Craig’s plan is to lift the whole top deck away, using the overhead travelling crane at the Tramway Museum’s workshop. Seeing virtually all the feet of the top deck pillars are rusted away, just taking out the seats and cutting the wiring to the top deck lights should free it up!
By this means, work on the top deck frame can be conducted at ground level, not 10 or 12 feet up on a shaky scaffold, and the roof, which is hail damaged, can be reskinned. Craig will transport the whole top deck by truck to his home where he estimates it will fit in his garage in Wollongong: what a perfect set-up for restoration! A good deal of the top deck framing will need new metal welding in to replace rusted sections: front corner sections, waist rails, pillars and skirt rails as required.
When the top deck is done, and reskinned but not painted, it will return to Loftus, and the bottom deck can actually be driven to Wollongong to get its treatment. As was done at Waddingtons in 1939, the two will be reunited using the overhead crane. Using new aluminium is a great saving in time, avoiding arduous paint stripping and panel beating, as new panels can be created in a matter of minutes with guillotine and swaging machine. The roof is a toss-up: setting hundreds of solid rivets will be a chore, but so would tapping out hundreds of hail pock-marks, sometimes with dubious results.
It is estimated that about 35 sheets of 8x4 and 6x4 aluminium sheet will reskin the whole bus. Cost: about $1000. Armed with the experience gained on my Waddington-bodied Leyland TD4, I will attempt to keep Craig supplied with some of the necessary frame components: the angle gussets for the top deck pillar feet are already made.
The re-entry of 1615 into Museum activities will be eagerly awaited: it is not only a unique Albion, but a very charismatic vehicle with its many distinctly pre-war features such as swaged body panels, (visible as black lines in the photos) and a much darker-feeling interior with lots of dark brown trims.

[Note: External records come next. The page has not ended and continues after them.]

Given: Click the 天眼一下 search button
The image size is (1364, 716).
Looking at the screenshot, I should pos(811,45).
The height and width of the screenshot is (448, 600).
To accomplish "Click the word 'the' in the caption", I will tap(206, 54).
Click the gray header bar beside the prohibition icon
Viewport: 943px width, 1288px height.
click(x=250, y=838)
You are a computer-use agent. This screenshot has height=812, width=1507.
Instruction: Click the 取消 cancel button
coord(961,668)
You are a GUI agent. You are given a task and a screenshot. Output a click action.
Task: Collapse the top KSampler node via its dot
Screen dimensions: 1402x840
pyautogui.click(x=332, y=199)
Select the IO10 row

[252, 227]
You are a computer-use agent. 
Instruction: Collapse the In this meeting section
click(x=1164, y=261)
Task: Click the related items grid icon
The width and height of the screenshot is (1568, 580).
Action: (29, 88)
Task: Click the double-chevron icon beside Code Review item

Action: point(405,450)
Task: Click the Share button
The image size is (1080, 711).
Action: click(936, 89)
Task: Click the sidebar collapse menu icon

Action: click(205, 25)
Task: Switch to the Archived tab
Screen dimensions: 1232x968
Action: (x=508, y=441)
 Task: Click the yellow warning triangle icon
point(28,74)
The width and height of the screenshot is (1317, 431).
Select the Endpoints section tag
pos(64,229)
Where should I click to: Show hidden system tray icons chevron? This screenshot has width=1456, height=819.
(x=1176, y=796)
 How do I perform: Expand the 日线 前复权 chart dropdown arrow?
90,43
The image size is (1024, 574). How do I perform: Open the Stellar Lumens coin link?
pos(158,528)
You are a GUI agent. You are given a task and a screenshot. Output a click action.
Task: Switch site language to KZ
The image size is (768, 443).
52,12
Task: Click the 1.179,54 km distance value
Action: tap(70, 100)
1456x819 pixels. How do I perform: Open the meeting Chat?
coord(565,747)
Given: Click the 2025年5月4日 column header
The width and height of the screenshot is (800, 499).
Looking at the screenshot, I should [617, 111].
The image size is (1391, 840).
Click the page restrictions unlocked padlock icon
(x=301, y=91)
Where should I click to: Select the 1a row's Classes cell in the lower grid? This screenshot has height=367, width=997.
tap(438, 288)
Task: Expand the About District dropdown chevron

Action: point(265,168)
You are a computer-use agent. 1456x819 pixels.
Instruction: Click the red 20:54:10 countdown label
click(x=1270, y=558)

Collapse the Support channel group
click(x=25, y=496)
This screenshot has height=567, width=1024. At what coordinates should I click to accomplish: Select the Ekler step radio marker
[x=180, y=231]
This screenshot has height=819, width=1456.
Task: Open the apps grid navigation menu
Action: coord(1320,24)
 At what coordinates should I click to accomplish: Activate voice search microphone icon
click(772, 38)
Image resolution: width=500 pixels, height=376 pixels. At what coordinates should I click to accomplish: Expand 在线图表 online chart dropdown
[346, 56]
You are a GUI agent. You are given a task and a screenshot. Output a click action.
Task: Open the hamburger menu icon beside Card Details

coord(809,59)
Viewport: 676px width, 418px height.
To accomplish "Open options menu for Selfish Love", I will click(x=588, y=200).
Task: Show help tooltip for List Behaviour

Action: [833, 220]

The Gardner engine gives a very different sound to the EN242B in the post war CX19s, and the “silent third” gearbox with its helical gears from clutch shaft to countershaft in third and top sounds much quieter, but also sweeter.. And because people were smaller of stature in the 30s, pre-war Sydney deckers are 2 inches lower in height than the post war buses, at 14 feet 2 inches.
And finally, an appeal: does any reader know where Craig might obtain a fair sample of the radiator enamel badge? 1615’s is very battered.

1 Comments:

Anonymous John Hardman said...

I tried to enquire by e-mail about the CX19 restoration projects but had server problems.If anyone is still 'there' in 2014, could I get some info.on the design of that iconic busbody which is probably still as much a Sydney trademark as that bridge, decades after the last ones were retired.Why the pronounced fore-and-aft sloping:was it just styling or did structural/streamlining/safety/stability considerations come into the picture:?